Will Pluto and Neptune ever collide?
Tom Knize
St. Louis, Missouri
With Pluto spending 20 years of its 248-year orbit within the orbit of Neptune, you might expect that at some point, the two worlds could catastrophically collide. However, Pluto and Neptune never actually pass through the same three-dimensional point in space because Pluto’s elliptical orbit is tilted 17° to the ecliptic. But what about in the future?
Pluto’s orbit experiences two effects that keep the dwarf planet safe: Its point of closest approach to the Sun oscillates in the vertical direction and also in the radial direction. These orbital effects are called latitudinal libration and azimuthal libration, respectively.
Latitudinal libration always puts Pluto high above Neptune’s orbit during their closest approach to each other. And azimuthal libration ensures Pluto never crosses Neptune’s orbit within 90° of the ice giant.
These properties are a consequence of a so-called orbital resonance between the two worlds. Pluto and Neptune are locked in a 3:2 orbital resonance, which means that for every three trips Neptune makes around the Sun, Pluto orbits twice. If they start getting out of sync, their mutual gravitational pull nudges them back into a finely choreographed dance. As a result, Pluto and Neptune never come within about 16 astronomical units (where 1 astronomical unit is the average Earth-Sun distance) of one another.
Despite this, in the late 1980s, numerical simulations suggested that Pluto’s orbit is technically chaotic: Over the course of several billion years, Pluto should either collide with another world or be ejected from the solar system entirely.
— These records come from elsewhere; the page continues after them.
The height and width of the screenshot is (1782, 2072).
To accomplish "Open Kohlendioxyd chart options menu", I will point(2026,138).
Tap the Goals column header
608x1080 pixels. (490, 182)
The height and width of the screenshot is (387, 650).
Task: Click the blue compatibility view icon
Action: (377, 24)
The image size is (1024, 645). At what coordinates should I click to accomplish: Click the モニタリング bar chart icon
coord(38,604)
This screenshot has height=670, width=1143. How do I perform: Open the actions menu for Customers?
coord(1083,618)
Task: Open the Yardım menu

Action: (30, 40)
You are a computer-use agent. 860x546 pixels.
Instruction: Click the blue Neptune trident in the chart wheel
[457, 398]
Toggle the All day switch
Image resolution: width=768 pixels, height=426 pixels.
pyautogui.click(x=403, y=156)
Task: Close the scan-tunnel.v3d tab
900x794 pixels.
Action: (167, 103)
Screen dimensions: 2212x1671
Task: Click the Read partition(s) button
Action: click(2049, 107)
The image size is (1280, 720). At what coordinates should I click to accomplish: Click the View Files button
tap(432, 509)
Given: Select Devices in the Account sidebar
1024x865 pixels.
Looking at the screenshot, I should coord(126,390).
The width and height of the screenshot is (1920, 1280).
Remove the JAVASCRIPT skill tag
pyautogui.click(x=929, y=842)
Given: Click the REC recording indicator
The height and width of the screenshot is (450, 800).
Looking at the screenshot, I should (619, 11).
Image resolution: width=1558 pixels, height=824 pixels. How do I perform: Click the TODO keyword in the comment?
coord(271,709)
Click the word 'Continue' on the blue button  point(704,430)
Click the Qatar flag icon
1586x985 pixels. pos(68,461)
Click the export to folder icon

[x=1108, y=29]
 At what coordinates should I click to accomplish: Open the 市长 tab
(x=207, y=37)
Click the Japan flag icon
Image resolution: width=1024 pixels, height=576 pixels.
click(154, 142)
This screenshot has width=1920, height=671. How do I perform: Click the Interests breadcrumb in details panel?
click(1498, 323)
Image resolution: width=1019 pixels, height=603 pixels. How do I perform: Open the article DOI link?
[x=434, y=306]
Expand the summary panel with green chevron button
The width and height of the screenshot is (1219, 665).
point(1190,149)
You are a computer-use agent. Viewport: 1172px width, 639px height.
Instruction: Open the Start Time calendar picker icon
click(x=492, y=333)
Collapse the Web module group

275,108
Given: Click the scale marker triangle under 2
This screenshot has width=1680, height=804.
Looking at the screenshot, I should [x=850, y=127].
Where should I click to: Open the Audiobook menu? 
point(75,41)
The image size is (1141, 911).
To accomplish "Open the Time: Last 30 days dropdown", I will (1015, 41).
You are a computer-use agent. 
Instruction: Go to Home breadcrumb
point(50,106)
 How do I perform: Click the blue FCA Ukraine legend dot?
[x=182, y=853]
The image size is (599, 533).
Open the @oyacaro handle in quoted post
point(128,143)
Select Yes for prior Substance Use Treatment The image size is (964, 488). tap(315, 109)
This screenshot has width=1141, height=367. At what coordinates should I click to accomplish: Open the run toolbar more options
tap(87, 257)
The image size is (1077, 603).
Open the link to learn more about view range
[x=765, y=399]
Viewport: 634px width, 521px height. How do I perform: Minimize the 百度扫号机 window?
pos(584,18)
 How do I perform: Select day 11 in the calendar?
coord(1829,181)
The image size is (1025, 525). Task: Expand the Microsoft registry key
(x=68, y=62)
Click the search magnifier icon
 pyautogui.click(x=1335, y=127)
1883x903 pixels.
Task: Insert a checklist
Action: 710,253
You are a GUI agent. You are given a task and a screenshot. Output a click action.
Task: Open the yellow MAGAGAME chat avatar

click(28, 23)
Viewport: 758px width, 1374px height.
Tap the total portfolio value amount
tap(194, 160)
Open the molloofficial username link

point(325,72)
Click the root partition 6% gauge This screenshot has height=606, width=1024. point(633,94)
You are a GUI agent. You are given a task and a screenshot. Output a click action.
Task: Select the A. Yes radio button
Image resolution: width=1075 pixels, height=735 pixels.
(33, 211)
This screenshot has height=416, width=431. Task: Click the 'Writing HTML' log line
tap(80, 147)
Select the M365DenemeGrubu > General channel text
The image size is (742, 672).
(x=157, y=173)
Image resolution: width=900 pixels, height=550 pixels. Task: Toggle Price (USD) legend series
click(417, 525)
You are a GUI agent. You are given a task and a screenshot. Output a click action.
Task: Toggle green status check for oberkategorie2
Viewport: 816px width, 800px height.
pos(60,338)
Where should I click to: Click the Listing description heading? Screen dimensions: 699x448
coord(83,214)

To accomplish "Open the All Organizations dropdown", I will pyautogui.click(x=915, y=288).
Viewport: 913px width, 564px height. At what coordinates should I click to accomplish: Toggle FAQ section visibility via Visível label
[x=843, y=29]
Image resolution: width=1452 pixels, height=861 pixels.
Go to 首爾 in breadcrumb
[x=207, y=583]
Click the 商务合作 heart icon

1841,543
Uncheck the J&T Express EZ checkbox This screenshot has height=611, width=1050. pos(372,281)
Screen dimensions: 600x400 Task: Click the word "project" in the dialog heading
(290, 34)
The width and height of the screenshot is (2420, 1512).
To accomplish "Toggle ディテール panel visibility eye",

However, in a recent paper titled “Pluto near the edge of chaos,” published March 31, 2022, in Proceedings of the National Academy of Sciences, researchers explored why Pluto’s orbit ultimately has remained stable over the solar system’s lifetime.
To do this, they ran a series of simulations of the outer solar system that tracked the evolution of Pluto’s orbit over about 4.5 billion years. The researchers found that, somewhat surprisingly, Uranus seems to push the dwarf planet toward a chaotic orbit. But while Neptune provided the greatest contribution to stabilizing Pluto’s azimuthal libration, the giant planet did not significantly influence the strength of Pluto’s latitudinal libration. Instead, Jupiter seemed most responsible for this particular collision-avoidance feature of Pluto’s orbit. So, as long as our solar system maintains the orbital status quo, we shouldn’t expect any planetary fireworks.